Techniques for multilingual Web sites:
Notes

Content:

Producing the translations

When producing different language versions, automatic translation programs might be used to some extent; see my article Translation-friendly authoring. However, there should be a competent human translator who is responsible for the translation work. Optimally the human translator should know the basics of the HTML language so that he can produce the translation directly as an HTML document. That way the material to be translated could be delivered in HTML document, and the translator would replace the texts, leaving (usually) the HTML markup as it is.

As another alternative, the text could be given to the translator either as a plain text file or as displayed by a Web browser, for example as printed on paper. In the latter case the translator could deduce some relevant information from the appearance of the text. On the other hand, HTML markup could better tell the intended structure of the document, which may have some significance is selecting between alternatives in the translation. In any case, if the translator sends only the translated text, then someone else has to put it into HTML format, in practice by merging the text with HTML markup, and this cannot be done without knowing the language of the translation to some extent.

Translation or transmogrification?

The versions of a page in different languages can be "pure translations" of each other; in practice that would usually mean that one of the versions is the original one and other versions have been translated from it. A "pure translation" consists of the original document, with the content and form strictly preserved, just expressed in another language. This means, for example, that the translation also contains the same factual errors as the original, the same references to local (e.g. Finland-specific) states of affair, etc.

Quite often a pure translation is not appropriate for the purposes of the page. On the other hand, it is not adequate to use language negotiation mechanism to distribute documents with completely different content, just with the same topic. It is difficult to draw the line.

The specification of the language negotiation mechanism does not require that the versions be exactly equivalent. On the contrary, the mechanism contains the possibility of specifying quality values, which may result in a selection of a version in a language which has lower in the user's preferences than another available language, due to quality difference. For example, if the user knows German a little better than French, he could have specified this in his language preferences; if the server has a version of the requested document in German but also a considerably more up-to-date or more extensive version in French, it might respond by sending the latter. In practice such situations are probably still rare, partly because popular browsers do not let the users control the quality values associated by languages, only the repertoire and ordering of languages in the user's preferences.

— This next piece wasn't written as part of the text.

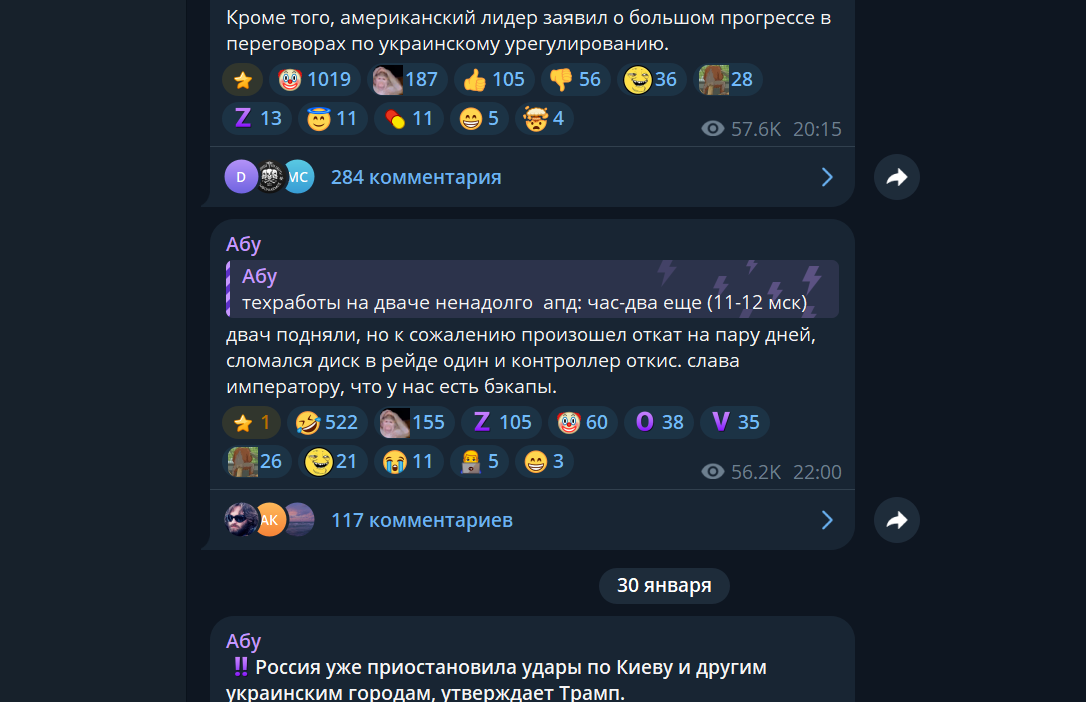Viewport: 1086px width, 702px height.
Task: Click the clown reaction with 1019 count
Action: 315,80
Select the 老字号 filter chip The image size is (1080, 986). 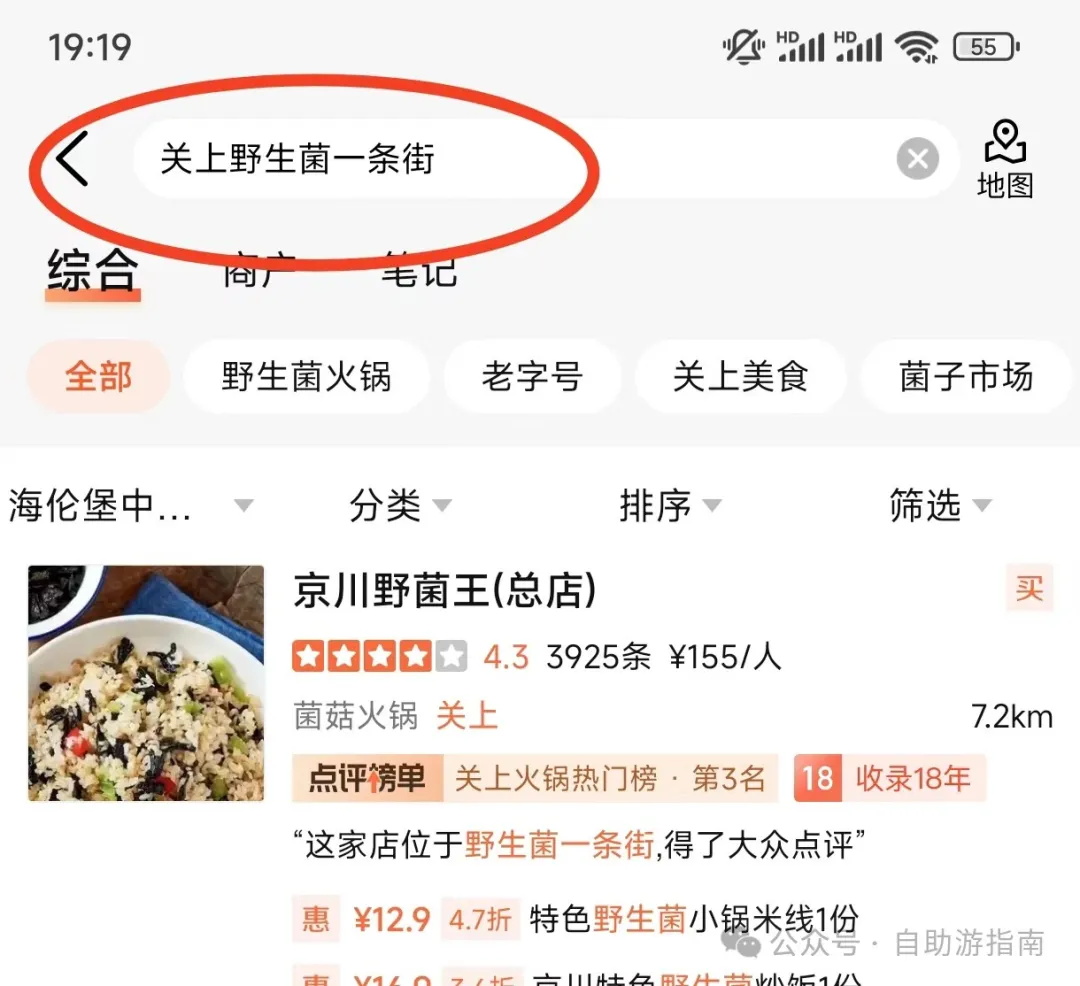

As regards to localization, care must be taken. For example, when writing an English version of a Finnish document one should not blindly assume that all references to Finland-specific information are to be removed or replaced by something more international. It is quite possible that the reader lives in Finland or is otherwise interested in the situation in Finland.

Indicating what is available in each language

When you have a multilingual site, it is crucial to tell people what is really available in different languages. For example, if your site is dominantly in German but has a few pages in English as well, make it very clear in the English version that it presents only a small part of the information available in German. Otherwise a visitor who knows both languages but prefers English might never make real use of the site.

It is mostly sufficient to include such information into the main page in each language. But, for example, if the site contains a news page so that some but not all of the articles are available in German too, then it would be misleading to make the German version contain those articles only. Instead, the news page should minimally say that more news are available in English (naturally a link with that English page). It could also contain links to English news articles that have not been translated, merged with the news in German. Preferably, the headlines of such news should appear as translated, along with a clear indication of the link pointing to text in English.

Naming the versions

When selecting Web addresses (URLs) for versions of documents in different languages, a systematic approach is often desirable, for practical reasons like creating and maintaining the pages. This can be implemented in different ways; the method could, for example, be either of the following:

Both methods have the problem that the "proper name" of the document (in our example, foo) had better be reasonably understandable internationally. This can be achieved rather naturally, if you can use some widely known abbreviation or a part of an international word - but these are in principle exceptional situations. In other cases the addresses may look rather odd; something like katsaus-en is strange to people who don't know Finnish. Although users normally should not have to read and type URLs, such things are often necessary in practice. In principle the addresses of the different versions could be totally independent of each other, e.g. with file name parts like katsaus.html, review.html etc., but this would complicated the implementation and maintenance, especially as regards to settings for language negotiation.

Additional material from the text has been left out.